• **Text passage**
::::

I have a passion for music and for life. I'm very sociable and get along with most people I meet. I have the gift of gab, but that doesn't mean I like to hear my own voice, I love good conversation. My bucket list is super long, mostly with the places I want to travel.
I received my associates degree the first time I did college. Hopefully, I'll be heading back to school soon to finish my bachelors. Currently I'm living in my PJ's between 9 to 5! I work from home as an Account Support Representative, which is a fancy name for a personal customer service agent.
I've been interested in BDSM for more than 10 years. However, I have not had any real world experience. In this area of my life I'm quite shy and still trying to get out of my own shell. Online that would not be the case. The anonymity of the Internet has allowed me to be more outgoing and open to an extent. I have been on ALT before, but I did not give any real information due to fear. I am working on overcoming that and this profile is really me. Please bare with me, I grew up with the whole idea of protecting yourself on the internet, so I'm not big on giving my phone number. As hard as it is to believe, I do not have a webcam and I honestly dislike having my picture taken. However pictures posted are of me.
[if254 1]
My Ideal Person:
Is a patient and experienced Dom, who will take my years of knowledge gained online and help bring that into my real life. Who will teach me new things and help me grow in the lifestyle and as a person.

::::

• **Given entries**
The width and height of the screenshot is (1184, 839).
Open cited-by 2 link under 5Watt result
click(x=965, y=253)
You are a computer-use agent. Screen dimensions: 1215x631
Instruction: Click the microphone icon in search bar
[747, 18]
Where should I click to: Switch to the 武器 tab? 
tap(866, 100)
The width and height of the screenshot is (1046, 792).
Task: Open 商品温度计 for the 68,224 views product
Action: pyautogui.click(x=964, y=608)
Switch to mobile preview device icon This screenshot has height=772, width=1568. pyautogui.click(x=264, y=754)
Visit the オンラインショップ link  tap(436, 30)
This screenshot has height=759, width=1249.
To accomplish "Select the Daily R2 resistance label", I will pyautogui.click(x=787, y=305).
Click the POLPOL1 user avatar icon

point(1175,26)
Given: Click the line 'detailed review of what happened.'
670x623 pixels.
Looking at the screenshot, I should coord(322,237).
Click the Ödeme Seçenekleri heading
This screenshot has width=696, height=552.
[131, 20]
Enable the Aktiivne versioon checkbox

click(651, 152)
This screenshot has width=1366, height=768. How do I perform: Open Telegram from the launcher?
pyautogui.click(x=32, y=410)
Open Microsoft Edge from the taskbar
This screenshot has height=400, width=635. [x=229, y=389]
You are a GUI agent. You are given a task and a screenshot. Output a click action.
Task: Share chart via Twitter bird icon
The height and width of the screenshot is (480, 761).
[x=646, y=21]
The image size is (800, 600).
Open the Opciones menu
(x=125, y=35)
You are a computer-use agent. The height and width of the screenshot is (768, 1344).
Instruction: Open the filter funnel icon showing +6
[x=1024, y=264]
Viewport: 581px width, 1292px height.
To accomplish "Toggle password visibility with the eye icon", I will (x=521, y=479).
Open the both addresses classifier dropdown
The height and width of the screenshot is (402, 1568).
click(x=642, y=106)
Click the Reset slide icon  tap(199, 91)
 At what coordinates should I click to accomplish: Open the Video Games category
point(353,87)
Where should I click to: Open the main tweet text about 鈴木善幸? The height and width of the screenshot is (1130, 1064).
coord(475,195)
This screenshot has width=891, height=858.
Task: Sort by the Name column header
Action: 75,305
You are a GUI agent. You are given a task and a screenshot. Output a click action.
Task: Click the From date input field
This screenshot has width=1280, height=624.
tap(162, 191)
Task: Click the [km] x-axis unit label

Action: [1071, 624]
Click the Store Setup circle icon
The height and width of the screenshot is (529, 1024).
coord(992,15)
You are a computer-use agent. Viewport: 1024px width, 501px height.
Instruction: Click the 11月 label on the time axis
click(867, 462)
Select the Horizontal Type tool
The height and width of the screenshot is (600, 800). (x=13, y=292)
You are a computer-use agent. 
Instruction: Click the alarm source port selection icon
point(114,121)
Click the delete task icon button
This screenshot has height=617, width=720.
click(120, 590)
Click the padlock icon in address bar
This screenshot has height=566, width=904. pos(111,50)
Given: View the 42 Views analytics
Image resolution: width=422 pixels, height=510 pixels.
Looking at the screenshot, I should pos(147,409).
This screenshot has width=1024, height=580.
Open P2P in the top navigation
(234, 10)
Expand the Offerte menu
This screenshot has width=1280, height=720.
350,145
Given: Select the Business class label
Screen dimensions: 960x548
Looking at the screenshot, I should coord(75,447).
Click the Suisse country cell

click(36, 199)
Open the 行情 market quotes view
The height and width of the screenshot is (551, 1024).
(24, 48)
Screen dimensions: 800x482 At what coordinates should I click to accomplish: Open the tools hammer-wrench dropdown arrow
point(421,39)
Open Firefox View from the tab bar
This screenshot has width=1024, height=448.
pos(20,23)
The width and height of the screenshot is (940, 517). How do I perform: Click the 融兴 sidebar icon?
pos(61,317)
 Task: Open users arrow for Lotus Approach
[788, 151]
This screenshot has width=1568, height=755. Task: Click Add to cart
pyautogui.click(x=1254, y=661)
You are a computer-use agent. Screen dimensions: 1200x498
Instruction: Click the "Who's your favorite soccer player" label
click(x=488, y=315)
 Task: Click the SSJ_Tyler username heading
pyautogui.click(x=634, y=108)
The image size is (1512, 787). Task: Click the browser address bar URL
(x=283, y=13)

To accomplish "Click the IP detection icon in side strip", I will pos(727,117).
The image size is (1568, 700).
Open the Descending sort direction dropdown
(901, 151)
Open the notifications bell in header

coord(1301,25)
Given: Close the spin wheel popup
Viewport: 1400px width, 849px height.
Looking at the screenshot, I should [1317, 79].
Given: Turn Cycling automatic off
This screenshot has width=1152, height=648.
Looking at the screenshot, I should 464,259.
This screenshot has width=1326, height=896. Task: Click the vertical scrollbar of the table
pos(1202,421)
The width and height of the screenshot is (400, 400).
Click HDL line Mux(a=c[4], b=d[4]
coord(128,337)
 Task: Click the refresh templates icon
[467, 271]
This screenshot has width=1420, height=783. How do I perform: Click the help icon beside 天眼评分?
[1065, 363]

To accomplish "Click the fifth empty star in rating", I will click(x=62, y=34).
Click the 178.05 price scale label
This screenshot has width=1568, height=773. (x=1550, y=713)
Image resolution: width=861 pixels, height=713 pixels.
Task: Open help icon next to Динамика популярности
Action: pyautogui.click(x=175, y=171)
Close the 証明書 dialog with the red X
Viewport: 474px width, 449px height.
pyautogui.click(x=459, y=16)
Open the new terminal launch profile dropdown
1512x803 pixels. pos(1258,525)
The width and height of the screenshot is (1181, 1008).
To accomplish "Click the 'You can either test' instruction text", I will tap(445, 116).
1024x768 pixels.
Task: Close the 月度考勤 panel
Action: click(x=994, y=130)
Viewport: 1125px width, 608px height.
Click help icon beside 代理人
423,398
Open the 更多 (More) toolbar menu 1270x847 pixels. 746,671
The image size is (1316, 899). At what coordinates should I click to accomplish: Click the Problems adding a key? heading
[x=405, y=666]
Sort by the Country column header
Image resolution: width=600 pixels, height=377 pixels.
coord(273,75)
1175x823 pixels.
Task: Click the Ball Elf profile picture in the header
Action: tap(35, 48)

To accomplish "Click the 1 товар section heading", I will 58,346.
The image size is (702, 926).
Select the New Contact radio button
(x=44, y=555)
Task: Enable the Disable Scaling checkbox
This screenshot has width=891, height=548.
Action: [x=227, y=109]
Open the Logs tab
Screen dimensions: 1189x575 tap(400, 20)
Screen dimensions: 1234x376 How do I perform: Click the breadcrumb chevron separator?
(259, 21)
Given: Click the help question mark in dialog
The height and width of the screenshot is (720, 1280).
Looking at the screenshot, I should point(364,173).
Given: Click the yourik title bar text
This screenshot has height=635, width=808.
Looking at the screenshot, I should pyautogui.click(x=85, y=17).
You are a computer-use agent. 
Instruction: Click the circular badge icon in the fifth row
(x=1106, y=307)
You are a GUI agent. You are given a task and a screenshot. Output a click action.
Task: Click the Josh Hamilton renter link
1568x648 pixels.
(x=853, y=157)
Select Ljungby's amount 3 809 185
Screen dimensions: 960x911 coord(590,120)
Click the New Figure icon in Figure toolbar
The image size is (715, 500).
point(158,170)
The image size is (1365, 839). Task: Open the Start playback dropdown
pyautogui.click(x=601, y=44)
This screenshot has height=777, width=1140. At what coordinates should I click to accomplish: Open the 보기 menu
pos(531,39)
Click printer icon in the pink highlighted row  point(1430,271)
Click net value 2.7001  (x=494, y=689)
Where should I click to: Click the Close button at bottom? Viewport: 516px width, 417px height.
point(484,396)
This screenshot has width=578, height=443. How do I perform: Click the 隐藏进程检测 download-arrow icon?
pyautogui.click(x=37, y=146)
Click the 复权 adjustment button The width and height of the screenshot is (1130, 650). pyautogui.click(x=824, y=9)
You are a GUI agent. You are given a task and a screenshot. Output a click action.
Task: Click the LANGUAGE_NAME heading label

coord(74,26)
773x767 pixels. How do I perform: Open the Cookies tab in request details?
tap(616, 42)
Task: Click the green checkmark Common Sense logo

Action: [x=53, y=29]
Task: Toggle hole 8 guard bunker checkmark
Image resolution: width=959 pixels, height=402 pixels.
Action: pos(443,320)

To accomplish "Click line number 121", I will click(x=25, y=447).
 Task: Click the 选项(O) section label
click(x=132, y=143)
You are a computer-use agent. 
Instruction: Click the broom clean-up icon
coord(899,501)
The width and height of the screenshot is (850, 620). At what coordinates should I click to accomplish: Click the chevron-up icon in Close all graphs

::::

• **Prompt 1**
In the personal profile, what job does the writer do from home?
• **Prompt 2**
Continue the personal profile from the point where it stops.
The items have no connection to the personal profile.

• **Final answer 1**
The writer works as an Account Support Representative.

• **Final answer 2**
Ideally I am looking for someone to spend my life with, someone who wants a family. Who will be my partner in crime and realize that even though I am submissive to them, in every other area I am a strong and independent woman. I want someone who will help to expand my horizons and help push my limits. I want someone who will let me help them, who will allow me to be the partner they need. I know for some in the lifestyle it may seem weird to look for a partner when one person is dominate over the other. However, I feel the person I am looking for does not need this explained and understands what I mean. I don't want someone whose perfect. I want someone who has quirks and flaws, just like I do. I want someone who understands that this isn't always just about sex or kinks. It's about who we are as a whole and how puzzle piece fits with everything else.